(Pointing lines for text and elements)
******************************
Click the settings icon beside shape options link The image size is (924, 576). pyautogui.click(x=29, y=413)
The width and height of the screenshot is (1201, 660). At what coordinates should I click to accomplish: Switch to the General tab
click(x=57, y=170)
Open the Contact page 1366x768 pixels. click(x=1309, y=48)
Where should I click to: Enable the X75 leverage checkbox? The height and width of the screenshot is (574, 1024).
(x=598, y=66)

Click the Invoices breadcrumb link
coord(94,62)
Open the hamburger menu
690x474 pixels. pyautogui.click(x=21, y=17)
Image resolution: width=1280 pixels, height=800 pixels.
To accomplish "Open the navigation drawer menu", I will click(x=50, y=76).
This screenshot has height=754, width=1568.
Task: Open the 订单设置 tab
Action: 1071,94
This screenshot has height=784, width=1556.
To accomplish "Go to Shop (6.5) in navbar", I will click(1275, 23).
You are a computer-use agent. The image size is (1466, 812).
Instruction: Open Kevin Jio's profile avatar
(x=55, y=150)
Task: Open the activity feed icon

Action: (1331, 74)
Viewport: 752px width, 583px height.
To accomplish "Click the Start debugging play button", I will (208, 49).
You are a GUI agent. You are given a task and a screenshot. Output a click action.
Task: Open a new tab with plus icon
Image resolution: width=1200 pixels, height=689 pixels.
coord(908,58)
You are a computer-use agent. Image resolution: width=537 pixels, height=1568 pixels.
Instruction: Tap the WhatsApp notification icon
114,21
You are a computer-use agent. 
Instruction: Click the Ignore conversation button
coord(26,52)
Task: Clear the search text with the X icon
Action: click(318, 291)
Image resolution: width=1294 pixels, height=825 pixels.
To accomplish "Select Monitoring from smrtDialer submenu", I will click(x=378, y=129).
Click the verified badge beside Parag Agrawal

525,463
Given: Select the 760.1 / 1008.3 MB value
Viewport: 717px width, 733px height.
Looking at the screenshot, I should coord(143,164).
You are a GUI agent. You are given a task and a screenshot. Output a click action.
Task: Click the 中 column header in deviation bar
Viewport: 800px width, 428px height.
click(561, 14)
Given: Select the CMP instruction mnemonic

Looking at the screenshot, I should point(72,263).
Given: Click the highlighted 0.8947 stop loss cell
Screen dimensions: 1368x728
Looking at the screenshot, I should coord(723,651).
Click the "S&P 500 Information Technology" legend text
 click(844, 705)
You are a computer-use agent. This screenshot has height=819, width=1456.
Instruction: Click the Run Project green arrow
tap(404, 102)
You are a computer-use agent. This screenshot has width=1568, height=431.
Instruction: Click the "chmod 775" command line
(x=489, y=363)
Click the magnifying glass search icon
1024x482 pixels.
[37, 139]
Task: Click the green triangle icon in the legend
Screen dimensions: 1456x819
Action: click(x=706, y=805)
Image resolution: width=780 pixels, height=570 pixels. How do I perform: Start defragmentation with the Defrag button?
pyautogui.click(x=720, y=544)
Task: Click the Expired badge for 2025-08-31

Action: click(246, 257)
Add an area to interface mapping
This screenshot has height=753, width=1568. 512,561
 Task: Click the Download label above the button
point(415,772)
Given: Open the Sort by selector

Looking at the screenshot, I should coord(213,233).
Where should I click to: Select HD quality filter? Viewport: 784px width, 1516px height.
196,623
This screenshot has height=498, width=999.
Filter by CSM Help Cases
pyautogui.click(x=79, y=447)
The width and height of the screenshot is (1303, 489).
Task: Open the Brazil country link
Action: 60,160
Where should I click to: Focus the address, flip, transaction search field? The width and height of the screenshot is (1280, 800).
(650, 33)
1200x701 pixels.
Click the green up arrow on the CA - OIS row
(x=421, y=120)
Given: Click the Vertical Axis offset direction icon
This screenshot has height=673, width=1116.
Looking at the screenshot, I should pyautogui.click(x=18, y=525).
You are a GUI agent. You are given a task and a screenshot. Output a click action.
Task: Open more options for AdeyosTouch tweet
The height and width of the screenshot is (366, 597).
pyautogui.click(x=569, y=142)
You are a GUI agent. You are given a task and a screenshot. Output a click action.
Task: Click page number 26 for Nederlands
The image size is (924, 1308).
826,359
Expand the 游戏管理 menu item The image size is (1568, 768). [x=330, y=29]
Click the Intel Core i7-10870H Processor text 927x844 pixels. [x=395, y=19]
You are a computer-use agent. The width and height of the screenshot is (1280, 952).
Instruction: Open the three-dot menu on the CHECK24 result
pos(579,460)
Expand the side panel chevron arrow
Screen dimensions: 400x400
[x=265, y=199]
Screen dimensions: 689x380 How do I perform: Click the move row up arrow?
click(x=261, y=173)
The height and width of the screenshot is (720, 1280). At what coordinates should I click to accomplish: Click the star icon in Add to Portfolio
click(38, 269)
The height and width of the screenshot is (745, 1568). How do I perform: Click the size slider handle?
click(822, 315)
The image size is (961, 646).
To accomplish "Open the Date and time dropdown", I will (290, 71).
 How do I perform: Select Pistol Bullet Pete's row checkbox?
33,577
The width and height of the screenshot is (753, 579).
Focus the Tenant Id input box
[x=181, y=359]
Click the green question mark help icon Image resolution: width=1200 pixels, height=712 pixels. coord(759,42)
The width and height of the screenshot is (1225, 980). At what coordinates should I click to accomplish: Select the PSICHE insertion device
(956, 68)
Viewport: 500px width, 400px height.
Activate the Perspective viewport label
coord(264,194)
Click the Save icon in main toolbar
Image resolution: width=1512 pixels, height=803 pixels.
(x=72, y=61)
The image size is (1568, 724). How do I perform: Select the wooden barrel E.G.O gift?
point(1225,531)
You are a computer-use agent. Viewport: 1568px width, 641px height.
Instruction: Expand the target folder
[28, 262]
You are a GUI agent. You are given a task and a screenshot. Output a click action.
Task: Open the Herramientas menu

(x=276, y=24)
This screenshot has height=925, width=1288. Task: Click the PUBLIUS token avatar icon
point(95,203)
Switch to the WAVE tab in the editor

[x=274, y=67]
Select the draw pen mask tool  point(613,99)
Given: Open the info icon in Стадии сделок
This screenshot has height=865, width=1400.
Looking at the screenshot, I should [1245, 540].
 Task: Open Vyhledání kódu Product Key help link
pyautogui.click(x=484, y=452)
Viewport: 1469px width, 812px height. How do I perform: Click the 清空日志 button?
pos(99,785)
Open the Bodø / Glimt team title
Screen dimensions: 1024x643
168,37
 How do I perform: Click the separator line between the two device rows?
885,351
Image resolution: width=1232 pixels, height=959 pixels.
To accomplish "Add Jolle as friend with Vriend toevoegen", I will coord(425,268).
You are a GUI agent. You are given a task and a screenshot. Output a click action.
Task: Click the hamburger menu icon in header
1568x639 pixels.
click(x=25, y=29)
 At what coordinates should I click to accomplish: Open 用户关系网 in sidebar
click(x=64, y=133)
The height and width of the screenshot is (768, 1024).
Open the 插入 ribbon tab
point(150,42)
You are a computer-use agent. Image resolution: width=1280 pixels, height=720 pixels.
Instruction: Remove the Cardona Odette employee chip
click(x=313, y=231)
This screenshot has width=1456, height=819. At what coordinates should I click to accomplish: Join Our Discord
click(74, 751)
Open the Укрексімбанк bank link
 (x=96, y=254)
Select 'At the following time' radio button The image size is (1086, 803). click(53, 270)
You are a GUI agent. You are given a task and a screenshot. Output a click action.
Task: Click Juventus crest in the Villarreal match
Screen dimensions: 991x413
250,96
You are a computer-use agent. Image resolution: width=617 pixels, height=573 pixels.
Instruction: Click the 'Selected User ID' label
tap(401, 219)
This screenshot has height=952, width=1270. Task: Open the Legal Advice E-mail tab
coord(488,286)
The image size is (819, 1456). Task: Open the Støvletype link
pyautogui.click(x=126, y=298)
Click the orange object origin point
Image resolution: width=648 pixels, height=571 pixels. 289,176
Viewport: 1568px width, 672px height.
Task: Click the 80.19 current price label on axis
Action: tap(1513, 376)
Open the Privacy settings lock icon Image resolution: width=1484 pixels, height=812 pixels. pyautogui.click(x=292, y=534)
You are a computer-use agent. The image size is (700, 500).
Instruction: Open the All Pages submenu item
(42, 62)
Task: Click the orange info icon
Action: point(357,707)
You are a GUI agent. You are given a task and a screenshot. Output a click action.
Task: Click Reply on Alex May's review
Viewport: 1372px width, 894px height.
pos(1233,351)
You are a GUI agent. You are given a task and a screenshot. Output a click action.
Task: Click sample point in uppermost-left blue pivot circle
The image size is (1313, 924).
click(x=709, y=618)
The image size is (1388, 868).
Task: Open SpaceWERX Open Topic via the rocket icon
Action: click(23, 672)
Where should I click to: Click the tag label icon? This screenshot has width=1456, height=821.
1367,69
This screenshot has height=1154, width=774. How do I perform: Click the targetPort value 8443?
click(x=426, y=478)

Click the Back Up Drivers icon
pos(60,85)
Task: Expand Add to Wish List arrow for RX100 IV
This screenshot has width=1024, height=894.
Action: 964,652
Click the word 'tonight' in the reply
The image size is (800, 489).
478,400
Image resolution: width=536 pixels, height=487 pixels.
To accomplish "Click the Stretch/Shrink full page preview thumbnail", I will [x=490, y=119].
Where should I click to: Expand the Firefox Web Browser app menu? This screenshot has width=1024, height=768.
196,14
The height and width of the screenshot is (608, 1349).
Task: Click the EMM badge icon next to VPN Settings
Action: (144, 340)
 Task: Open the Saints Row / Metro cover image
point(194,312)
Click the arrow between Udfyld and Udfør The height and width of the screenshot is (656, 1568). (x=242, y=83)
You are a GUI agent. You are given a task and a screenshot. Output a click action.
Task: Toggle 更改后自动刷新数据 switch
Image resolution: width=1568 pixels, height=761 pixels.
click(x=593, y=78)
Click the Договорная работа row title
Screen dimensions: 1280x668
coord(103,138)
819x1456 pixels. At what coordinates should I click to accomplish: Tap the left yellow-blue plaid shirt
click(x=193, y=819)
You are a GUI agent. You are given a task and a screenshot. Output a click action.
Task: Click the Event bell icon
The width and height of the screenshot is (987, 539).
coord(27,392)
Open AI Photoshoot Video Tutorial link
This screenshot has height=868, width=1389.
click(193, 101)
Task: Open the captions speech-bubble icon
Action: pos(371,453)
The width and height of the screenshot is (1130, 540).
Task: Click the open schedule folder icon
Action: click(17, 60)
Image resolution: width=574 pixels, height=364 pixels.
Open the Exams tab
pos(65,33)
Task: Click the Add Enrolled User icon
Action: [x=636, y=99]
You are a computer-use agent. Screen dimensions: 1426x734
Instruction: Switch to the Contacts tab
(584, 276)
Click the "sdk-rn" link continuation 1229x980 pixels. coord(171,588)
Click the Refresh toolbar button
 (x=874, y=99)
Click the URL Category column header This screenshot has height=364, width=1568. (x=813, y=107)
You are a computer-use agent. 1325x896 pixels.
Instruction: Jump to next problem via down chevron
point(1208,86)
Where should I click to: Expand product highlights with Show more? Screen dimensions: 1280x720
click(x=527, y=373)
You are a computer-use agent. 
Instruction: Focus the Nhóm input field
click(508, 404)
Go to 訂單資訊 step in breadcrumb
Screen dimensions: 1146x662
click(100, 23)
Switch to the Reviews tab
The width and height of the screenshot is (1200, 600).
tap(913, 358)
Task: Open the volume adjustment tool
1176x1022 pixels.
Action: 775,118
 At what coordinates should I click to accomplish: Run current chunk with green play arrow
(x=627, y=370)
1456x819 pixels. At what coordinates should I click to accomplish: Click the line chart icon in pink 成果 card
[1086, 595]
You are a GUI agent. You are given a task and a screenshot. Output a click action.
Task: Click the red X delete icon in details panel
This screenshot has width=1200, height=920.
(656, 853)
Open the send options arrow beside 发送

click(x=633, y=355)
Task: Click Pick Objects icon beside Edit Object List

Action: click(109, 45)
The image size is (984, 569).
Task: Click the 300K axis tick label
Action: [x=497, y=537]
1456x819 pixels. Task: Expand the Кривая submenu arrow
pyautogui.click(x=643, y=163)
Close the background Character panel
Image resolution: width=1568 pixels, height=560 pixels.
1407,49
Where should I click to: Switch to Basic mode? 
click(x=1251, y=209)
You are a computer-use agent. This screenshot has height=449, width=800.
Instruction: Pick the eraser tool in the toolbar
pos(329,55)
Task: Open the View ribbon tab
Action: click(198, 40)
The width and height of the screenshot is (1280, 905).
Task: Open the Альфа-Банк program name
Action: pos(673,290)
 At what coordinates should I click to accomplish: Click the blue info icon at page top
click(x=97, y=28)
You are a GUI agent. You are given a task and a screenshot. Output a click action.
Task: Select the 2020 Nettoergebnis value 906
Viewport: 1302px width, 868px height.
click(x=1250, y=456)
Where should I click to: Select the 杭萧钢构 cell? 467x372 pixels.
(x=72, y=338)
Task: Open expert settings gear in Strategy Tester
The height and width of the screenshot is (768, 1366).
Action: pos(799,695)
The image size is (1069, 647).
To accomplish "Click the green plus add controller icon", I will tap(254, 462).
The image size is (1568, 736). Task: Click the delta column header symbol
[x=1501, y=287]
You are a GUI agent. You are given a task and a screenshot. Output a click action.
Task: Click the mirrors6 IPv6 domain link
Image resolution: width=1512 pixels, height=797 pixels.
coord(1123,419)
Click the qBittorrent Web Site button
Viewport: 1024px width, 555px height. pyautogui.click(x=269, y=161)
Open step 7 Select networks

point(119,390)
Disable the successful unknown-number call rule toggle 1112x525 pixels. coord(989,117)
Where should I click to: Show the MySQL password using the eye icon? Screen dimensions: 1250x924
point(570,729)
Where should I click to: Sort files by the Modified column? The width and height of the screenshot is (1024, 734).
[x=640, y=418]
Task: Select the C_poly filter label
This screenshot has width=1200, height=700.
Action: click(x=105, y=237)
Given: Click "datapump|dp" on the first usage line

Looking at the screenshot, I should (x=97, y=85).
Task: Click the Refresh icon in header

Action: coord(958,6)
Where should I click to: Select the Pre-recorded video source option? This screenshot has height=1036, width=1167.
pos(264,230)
******************************
## Direction
Reproduce the lines from the line with "Image resolution: width=1232" up to and including the line with "click(x=25, y=29)", renaming "header" to "toolbar" and keeping all else unchanged.

## Solution to this exercise
Image resolution: width=1232 pixels, height=959 pixels.
To accomplish "Add Jolle as friend with Vriend toevoegen", I will coord(425,268).
You are a GUI agent. You are given a task and a screenshot. Output a click action.
Task: Click the hamburger menu icon in toolbar
1568x639 pixels.
click(x=25, y=29)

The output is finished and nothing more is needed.